As a result of the town’s recent reappraisal, the effect the fiscal year 2023 tax rate has on how much you pay varies depending on how much the value of your house has changed.
In March, voters approved the FY23 town budget: an increase of $599,044 (6.9%) from FY22, $7,247,019 to be raised through taxes.
The majority of that increase went to paving, in lieu of the voter-approved separate paving article at Town Meeting in 2021. The increase of $400,000 in paving accounts for 6.8% of the 6.9% total increase.
While building the budget, town officials projected an increase in the town’s grand list as a result of the reappraisal, which they believed would offset the remaining $199,000 in the proposed budget increase. They expected no increase in the property tax rate for FY23.
During the budget process, the town estimated that the total town tax rate would be $0.6398. However, the reappraisal showed a substantial increase in the town’s grand list to the tune of 34.4%, meaning the overall value of all Milton properties increased by over a third.
The tax rate approved by the Milton selectboard on July 18 is $0.4888, a $0.151 decrease. This way, the town will still raise the same $7,247,019.
Many Milton residents will see a similar payment to last year for their municipal taxes.
However, if the value of your house increased by more than around 35%, you will see an increase in your taxes, said Milton town manager Don Turner at the July 18 meeting.

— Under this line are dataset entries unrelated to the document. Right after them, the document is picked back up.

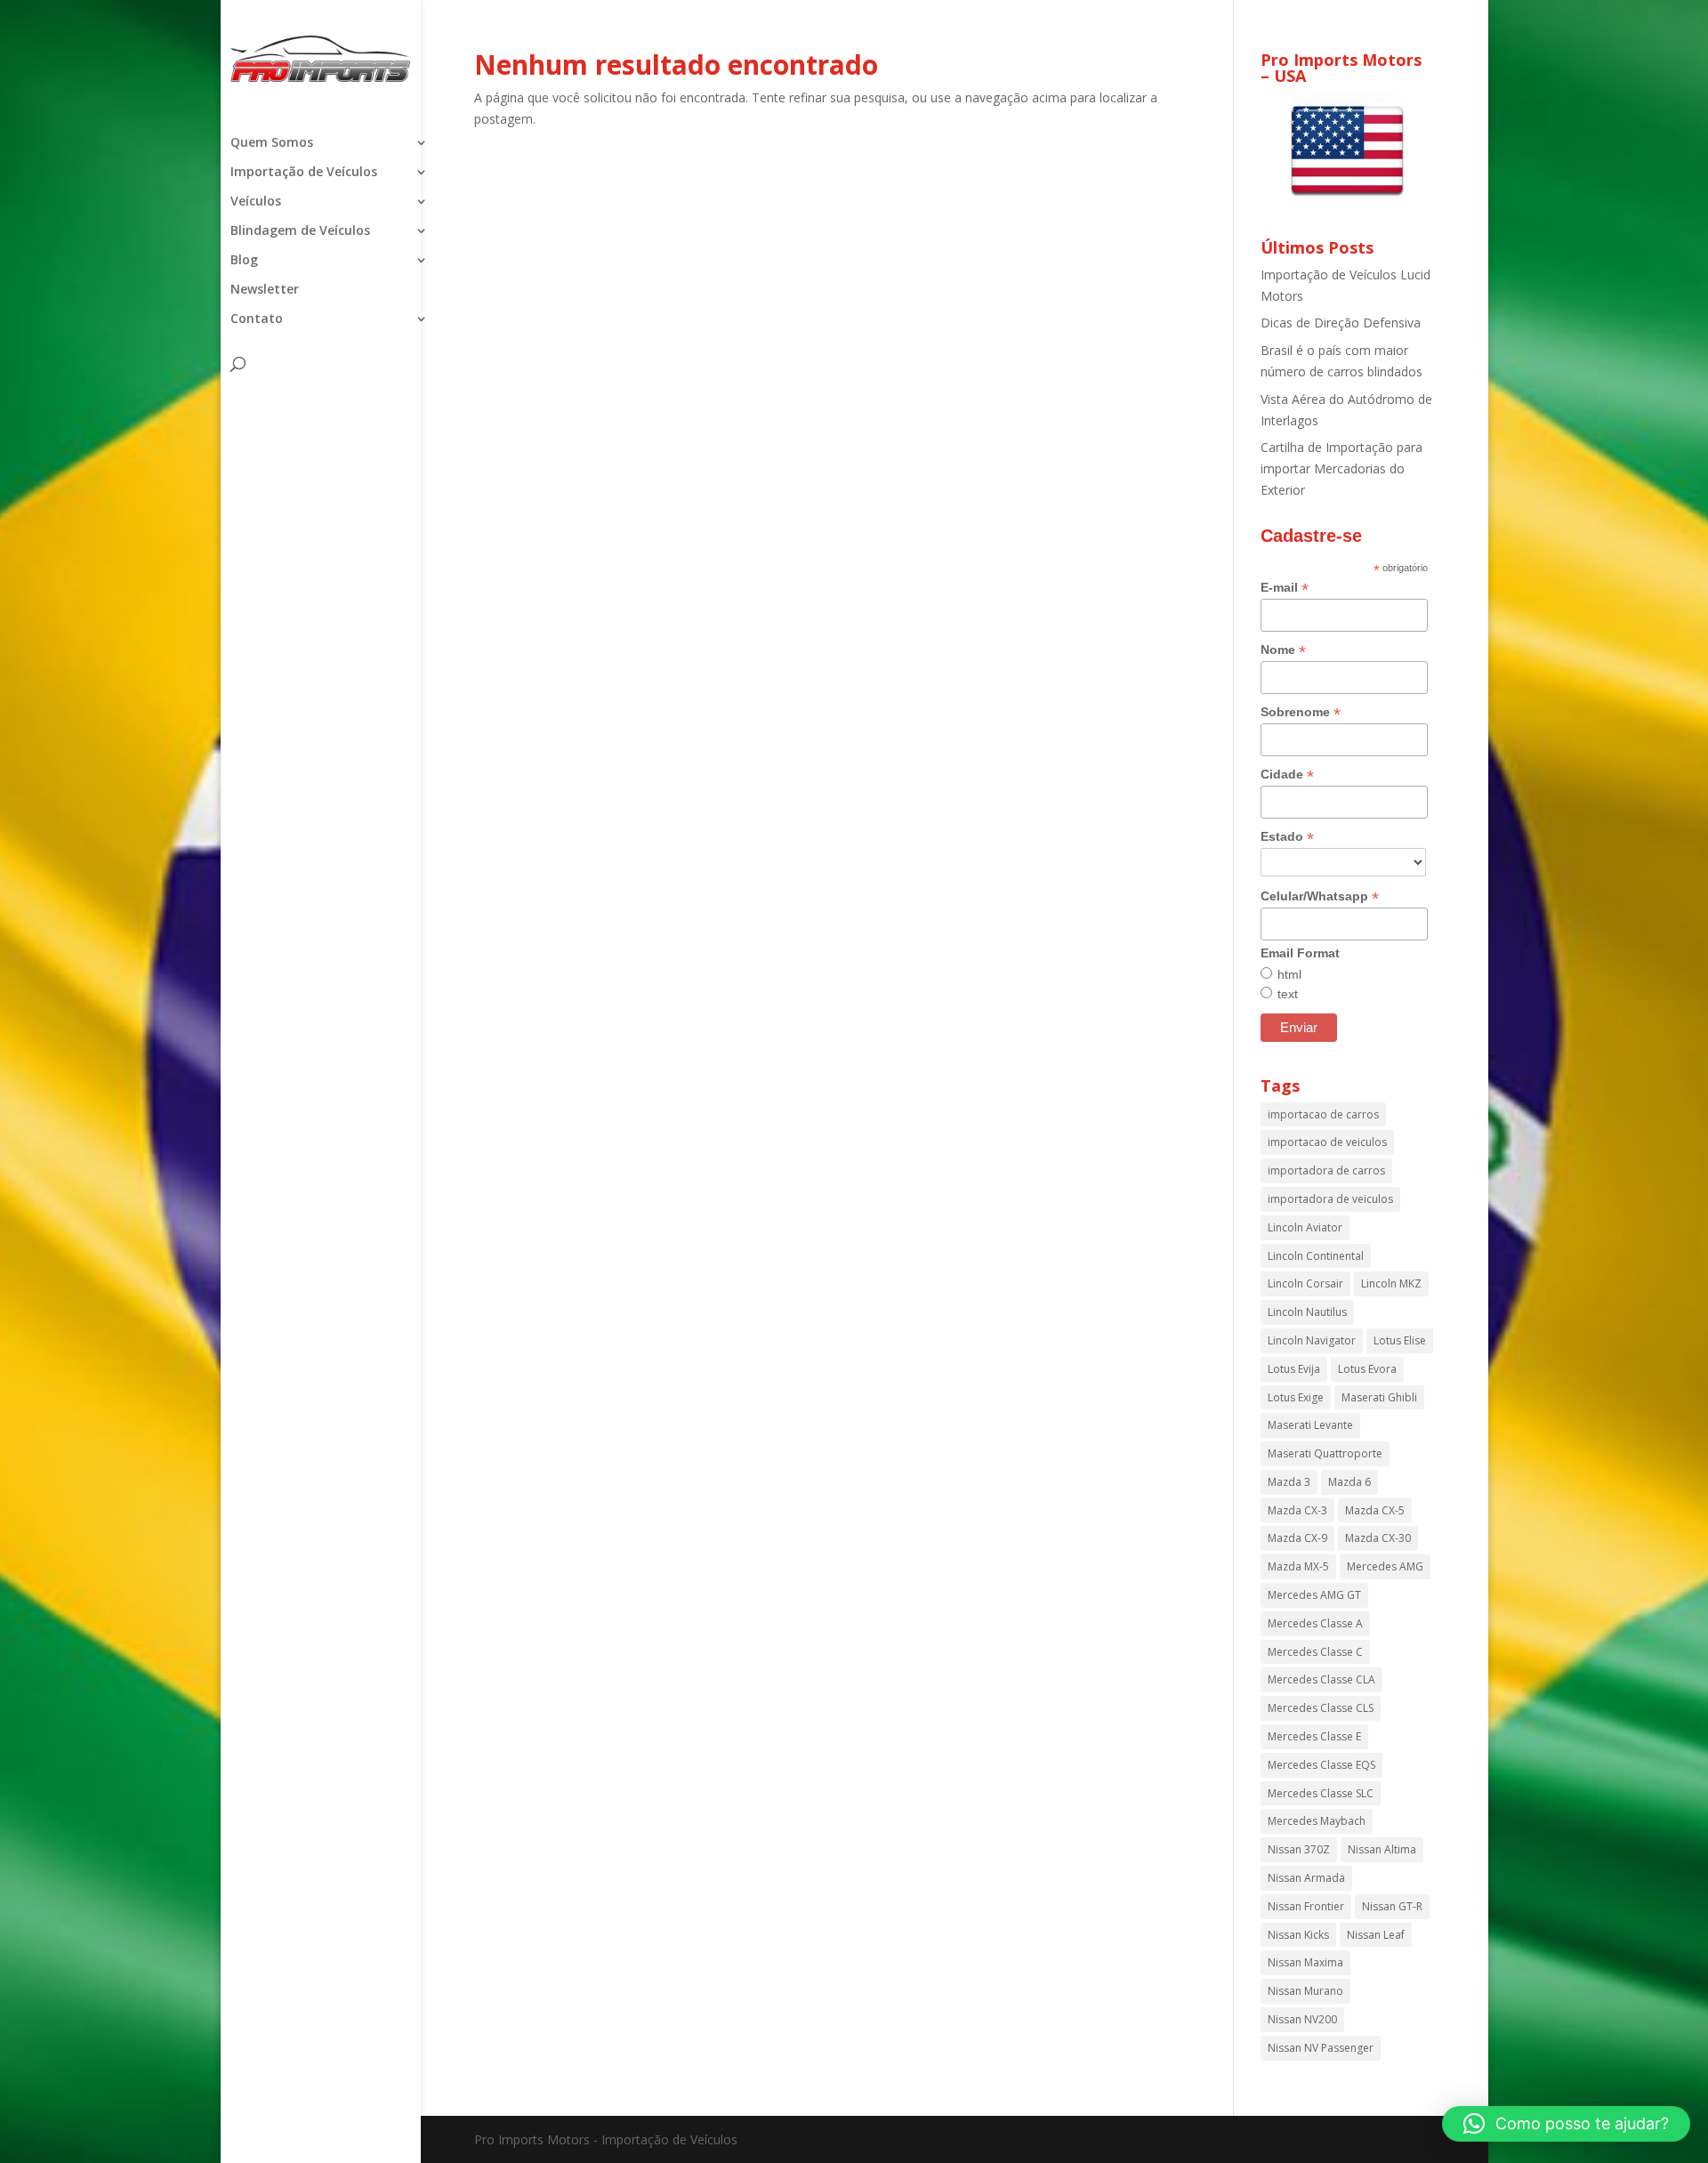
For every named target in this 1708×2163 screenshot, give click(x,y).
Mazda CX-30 (1378, 1538)
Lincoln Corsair (1305, 1283)
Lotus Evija (1294, 1368)
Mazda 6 (1349, 1481)
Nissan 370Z (1299, 1849)
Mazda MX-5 (1298, 1566)
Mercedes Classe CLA (1321, 1679)
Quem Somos (271, 143)
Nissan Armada (1306, 1877)
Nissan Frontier (1306, 1906)
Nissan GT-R (1392, 1906)
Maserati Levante (1310, 1425)
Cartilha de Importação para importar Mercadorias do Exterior (1341, 468)
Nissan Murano (1305, 1990)
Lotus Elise (1400, 1340)
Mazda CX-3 (1297, 1510)
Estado (1287, 836)
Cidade (1287, 774)
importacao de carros (1323, 1114)
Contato (256, 319)
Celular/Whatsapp (1320, 896)
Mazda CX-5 (1375, 1510)
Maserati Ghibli (1379, 1397)
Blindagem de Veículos (300, 231)
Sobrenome (1301, 712)
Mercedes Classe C (1315, 1651)
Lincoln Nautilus (1307, 1312)
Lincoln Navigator (1312, 1340)
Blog (244, 261)
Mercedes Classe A (1315, 1623)
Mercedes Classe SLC (1321, 1793)
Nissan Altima (1382, 1849)
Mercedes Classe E (1314, 1736)
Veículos (255, 202)
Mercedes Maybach (1317, 1820)
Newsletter (264, 290)
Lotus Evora (1367, 1368)
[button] (1566, 2124)
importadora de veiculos (1330, 1199)
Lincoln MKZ (1391, 1283)
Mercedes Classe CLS (1321, 1707)
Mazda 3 (1289, 1481)
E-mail (1285, 587)
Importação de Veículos (303, 172)
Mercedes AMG (1385, 1566)
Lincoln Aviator (1305, 1227)
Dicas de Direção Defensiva (1341, 322)
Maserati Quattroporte (1325, 1453)
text (1287, 994)
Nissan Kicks (1298, 1934)
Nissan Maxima (1305, 1962)
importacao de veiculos (1327, 1142)
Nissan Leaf (1376, 1934)
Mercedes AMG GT (1314, 1594)
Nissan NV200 (1302, 2019)
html (1289, 974)
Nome (1283, 650)
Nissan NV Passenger (1321, 2047)
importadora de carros (1326, 1170)
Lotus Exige (1296, 1397)
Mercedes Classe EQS (1321, 1764)
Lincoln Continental (1316, 1255)
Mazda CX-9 (1297, 1538)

“As in any process like this, there are winners and losers, winners paying less than they did before. Losers pay more,” Turner said.
Calculating what the big picture of resident’s tax bills will be this year is hard because it varies greatly.

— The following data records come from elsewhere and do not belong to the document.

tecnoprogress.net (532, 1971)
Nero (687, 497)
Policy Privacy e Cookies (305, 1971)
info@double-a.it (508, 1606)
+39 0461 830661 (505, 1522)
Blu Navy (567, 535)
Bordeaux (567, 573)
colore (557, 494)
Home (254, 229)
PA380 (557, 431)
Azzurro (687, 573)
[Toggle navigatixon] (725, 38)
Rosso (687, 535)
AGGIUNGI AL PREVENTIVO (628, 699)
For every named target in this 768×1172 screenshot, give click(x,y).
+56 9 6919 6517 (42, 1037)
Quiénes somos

“If you were at that 34% your level is going to essentially be level funded. If you are below that, your taxes are going down,” said Financial Director Amber Baker. “Depending on what your value is, it's going to go up if you're beyond that happy point.”
An example given at the meeting, is if a house was valued at $250,000 last year, that resident was paying the town $5,465 in taxes. If the value of that house increased by $100,000 as a result of the reappraisal, that person would now be paying $395 dollars more.
“The reappraisal was essential to make sure that everybody pays their fair share,” Turner said. “We talked about it two and a half years ago, we had some properties that were way overvalued, some were way undervalued, and so on and so forth. What we have today, based on our reappraisal, is everybody in theory is paying their fair share.”